Pourquoi elle ? Pourquoi maintenant ? Pourquoi à cet endroit ? Pourquoi, pourquoi, pourquoi ? Il n'y a pas de réponse. C'est un ac-ci-dent.

Cette chronique ne parlera pas d'Émilie. Ni de cette jeune femme morte cette semaine dans des circonstances beaucoup plus dramatiques qu'Émilie mais tout aussi inexplicables. Pourquoi, pourquoi, pourquoi ? Il n'y a pas de réponse. C'est un accident aussi.

Cette chronique parlera de l'Accident.

Ou plutôt de sa négation.

Notre idéal social tourne beaucoup autour de cette idée d'une société sans accident. Comme il est impossible de supprimer l'accident, il reste à le nier. Comment ? En lui donnant un sens. Par définition, l'accident n'a aucun sens. Si on lui en donne un, si on en invente un, si on plaque un sens sur ce qui en a pas, ce n'est plus un accident.

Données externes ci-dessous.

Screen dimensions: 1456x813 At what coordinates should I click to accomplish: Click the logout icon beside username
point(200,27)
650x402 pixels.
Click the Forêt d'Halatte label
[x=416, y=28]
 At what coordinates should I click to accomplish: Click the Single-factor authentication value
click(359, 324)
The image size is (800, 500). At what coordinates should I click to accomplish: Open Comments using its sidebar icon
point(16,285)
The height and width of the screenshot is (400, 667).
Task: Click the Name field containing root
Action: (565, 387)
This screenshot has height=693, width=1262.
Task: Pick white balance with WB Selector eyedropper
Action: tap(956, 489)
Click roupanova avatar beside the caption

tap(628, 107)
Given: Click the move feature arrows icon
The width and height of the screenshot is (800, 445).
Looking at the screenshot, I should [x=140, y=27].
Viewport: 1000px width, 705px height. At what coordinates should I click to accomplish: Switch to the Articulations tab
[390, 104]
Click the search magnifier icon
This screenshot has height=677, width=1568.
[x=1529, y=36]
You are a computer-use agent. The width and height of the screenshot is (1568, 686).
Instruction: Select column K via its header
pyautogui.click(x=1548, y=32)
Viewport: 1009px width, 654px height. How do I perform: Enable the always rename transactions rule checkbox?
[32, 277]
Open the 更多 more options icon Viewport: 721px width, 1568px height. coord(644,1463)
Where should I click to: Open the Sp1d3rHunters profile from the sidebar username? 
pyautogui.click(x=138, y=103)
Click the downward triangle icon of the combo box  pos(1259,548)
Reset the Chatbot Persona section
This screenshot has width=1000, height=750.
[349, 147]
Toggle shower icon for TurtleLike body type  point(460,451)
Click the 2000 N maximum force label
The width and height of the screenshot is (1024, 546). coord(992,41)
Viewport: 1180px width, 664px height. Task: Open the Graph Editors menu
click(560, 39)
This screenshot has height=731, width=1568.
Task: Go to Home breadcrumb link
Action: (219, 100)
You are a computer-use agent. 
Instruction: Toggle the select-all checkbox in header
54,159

Cette quête du sens a commencé dès les premières minutes du drame de Dawson. Qui a-t-on convoqué ? Qui a-t-on vu arriver en courant ? Les psys. Avez-vous déjà entendu un psy dire « ça n'a aucun sens » ? Cela irait contre sa pratique. Quand il n'y a pas de sens, les psys en fabriquent. Ils ont aussitôt lancé des pistes, les médias les ont explorées en recourant à d'autres experts, à d'autres fabricants de sens.

Revoyons, si vous voulez, les grandes fabrications de Dawson.

D'abord les armes. On a presque immédiatement visé M. Harper et son gouvernement, qui, on le sait, ne veulent pas du registre des armes implanté par les libéraux, registre imposé par un lobby qui s'est formé après la tuerie de Polytechnique. On a montré du doigt M. Harper, disais-je, presque comme un criminel.

Alors que, tout au contraire, cette tuerie souligne à l'évidence l'inutilité de ce registre des armes, du moins son inutilité pour empêcher ce genre de tuerie. Rappelons-le, les armes du tueur étaient légales et dûment inscrites au registre. Preuve de l'absurde que ce foutu registre ne sert foutrement à rien. Je m'excuse, le plus absurde, n'est pas cela. Le plus absurde, c'est que, si on avait refusé au tueur ce permis d'arme, combien on parie que, maniaque de fusils comme il l'était, il s'en serait procuré un quand même ?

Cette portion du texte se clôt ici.